1. Organization of Corporation:
On November 30, 2010, Firm Capital Mortgage Investment Trust (the "Trust") entered into a plan of arrangement ("Reorganization"), whereby the Trust was converted from an income trust structure into the public corporation, Firm Capital Mortgage Investment Corporation, effective January 1, 2011. The Corporation was incorporated pursuant to the Laws of the Province of Ontario on October 22, 2010 for the purposes of participating in the Reorganization.
Pursuant to the Reorganization, units of the Trust were exchanged on a one-for-one basis for common shares of the Corporation. Holders of units therefore became the sole shareholders of the Corporation effective January 1, 2011.

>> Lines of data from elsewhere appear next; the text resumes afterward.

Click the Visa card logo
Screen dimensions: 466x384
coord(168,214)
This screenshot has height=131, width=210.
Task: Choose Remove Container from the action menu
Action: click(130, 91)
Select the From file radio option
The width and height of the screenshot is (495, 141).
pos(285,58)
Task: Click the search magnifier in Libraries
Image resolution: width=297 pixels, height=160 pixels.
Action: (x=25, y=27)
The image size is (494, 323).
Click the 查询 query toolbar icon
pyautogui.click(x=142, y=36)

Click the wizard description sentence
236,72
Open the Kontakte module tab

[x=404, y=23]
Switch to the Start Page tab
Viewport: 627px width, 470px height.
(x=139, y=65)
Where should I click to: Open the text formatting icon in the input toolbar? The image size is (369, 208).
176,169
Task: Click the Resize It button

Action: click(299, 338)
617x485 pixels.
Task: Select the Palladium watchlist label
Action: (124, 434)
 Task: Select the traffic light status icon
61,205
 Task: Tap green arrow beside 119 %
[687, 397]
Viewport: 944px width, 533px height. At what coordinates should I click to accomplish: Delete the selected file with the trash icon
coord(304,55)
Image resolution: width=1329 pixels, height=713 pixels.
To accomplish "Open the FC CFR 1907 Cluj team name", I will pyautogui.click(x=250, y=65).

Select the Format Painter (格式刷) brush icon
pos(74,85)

As part of the Reorganization, the Trust was wound up and its assets were distributed to the Corporation. The Reorganization was treated as a change in business form rather than a change in control, and therefore, has been accounted for as a continuity of interest. The carrying amounts of assets, liabilities, and unitholders' equity in the financial statements of the Trust immediately prior to the Reorganization were the same as the carrying values of the Corporation immediately following the Reorganization.
The Corporation's mortgage banker is Firm Capital Corporation and the Corporation's manager is FC Treasury Management Inc.
2. Basis of presentation:
The condensed interim financial statements of the Corporation have been prepared by management in accordance with International Accounting Standards ("IAS") 34, Interim Financial Reporting. The preparation of these condensed consolidated interim financial statements is based on accounting policies and practices in accordance with International Financial Reporting Standards ("IFRS"). The accompanying unaudited condensed interim financial statements should be read in conjunction with the notes to the Corporation's audited consolidated financial statements for the year ended December 31, 2011, since they do not contain all disclosures required by IFRS for annual financial statements. These unaudited condensed interim financial statements reflect all normal and recurring adjustments which are, in the opinion of management, necessary for a fair presentation of the respective interim periods presented.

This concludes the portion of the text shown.